The problem. Copy the lines of the data below exactly, starting at the first and stopping after the line that contains "You are a GUI"; include no pictures.

Exercise data Block Start

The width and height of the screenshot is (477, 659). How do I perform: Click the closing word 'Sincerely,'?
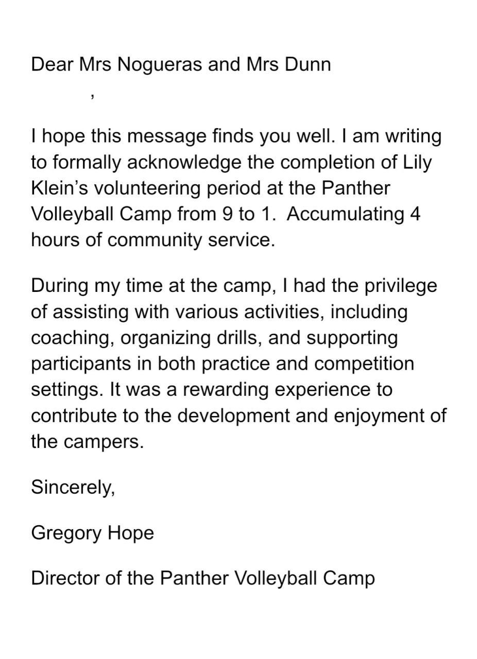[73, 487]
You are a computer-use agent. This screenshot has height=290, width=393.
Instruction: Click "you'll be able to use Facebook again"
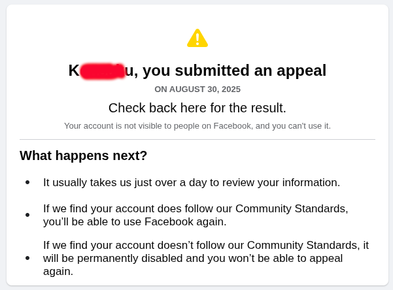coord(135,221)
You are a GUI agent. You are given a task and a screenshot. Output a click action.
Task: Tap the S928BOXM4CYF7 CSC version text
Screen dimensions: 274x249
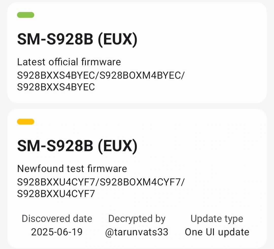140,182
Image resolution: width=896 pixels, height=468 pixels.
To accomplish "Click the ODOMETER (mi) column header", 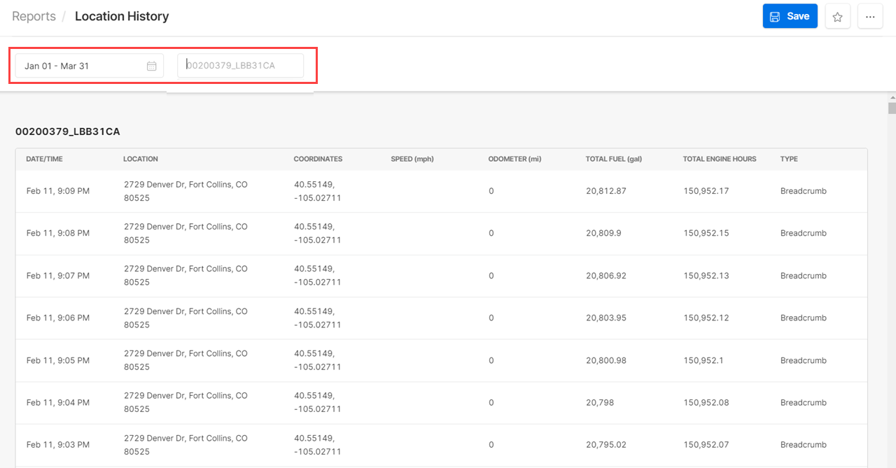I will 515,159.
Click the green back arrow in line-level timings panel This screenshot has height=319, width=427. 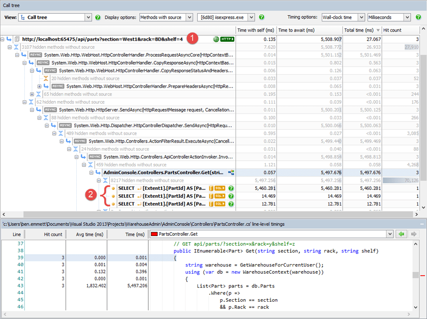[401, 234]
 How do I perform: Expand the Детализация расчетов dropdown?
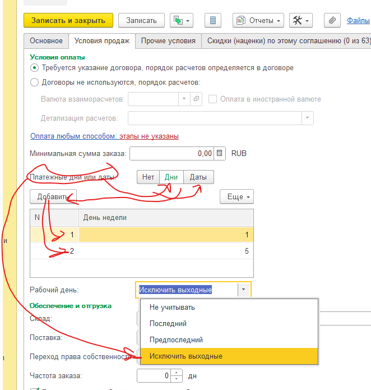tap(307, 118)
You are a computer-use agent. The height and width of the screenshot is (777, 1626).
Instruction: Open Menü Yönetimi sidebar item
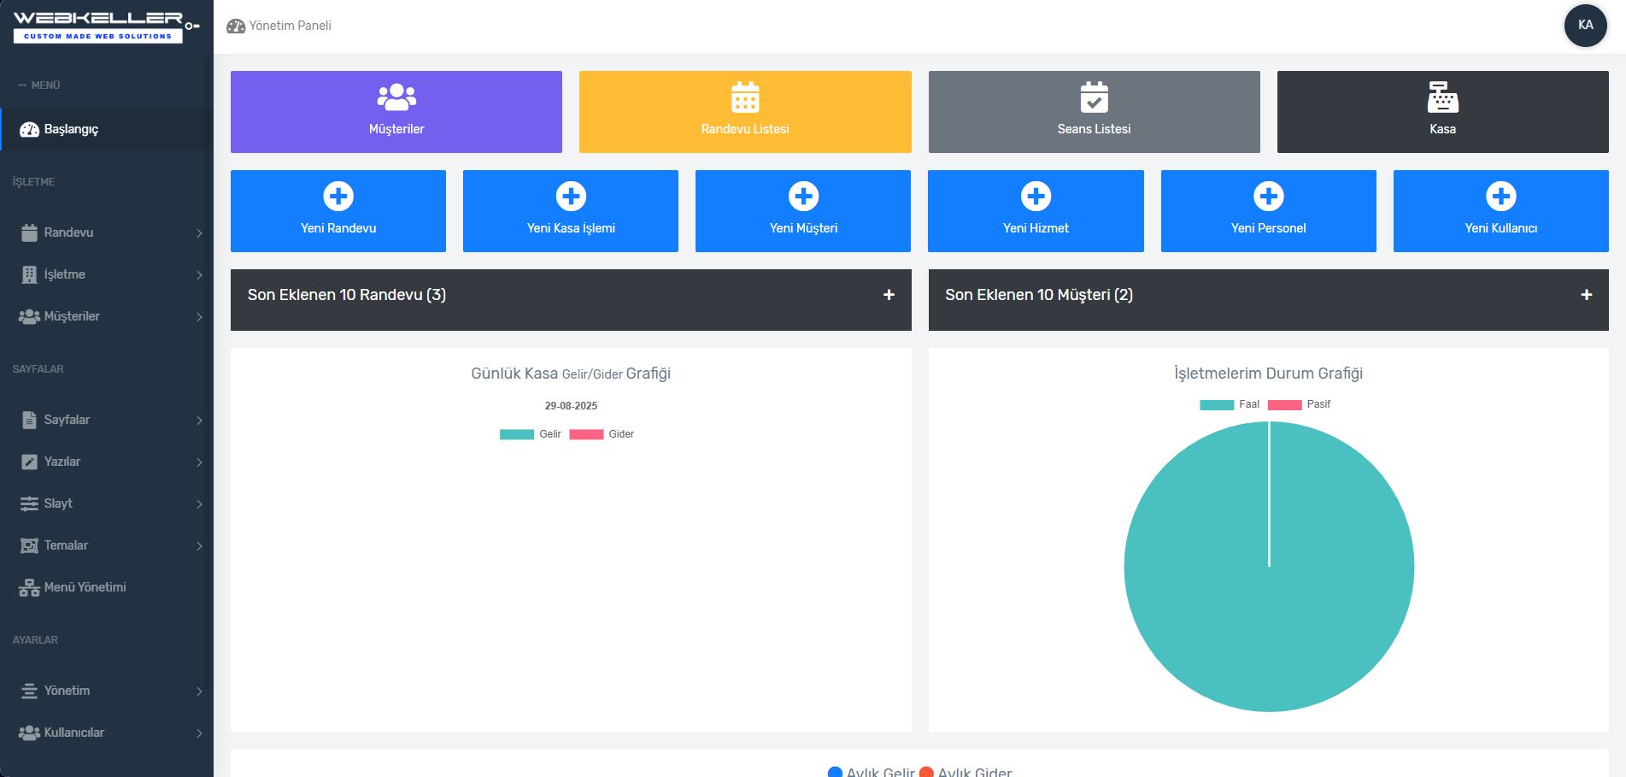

Exercise data Block End

Exercise solution.
The width and height of the screenshot is (477, 659). How do I perform: Click the closing word 'Sincerely,'?
[73, 487]
You are a computer-use agent. This screenshot has height=290, width=393.
Instruction: Click "you'll be able to use Facebook again"
coord(135,221)
You are a GUI agent. You are given a task and a screenshot. Output a click action.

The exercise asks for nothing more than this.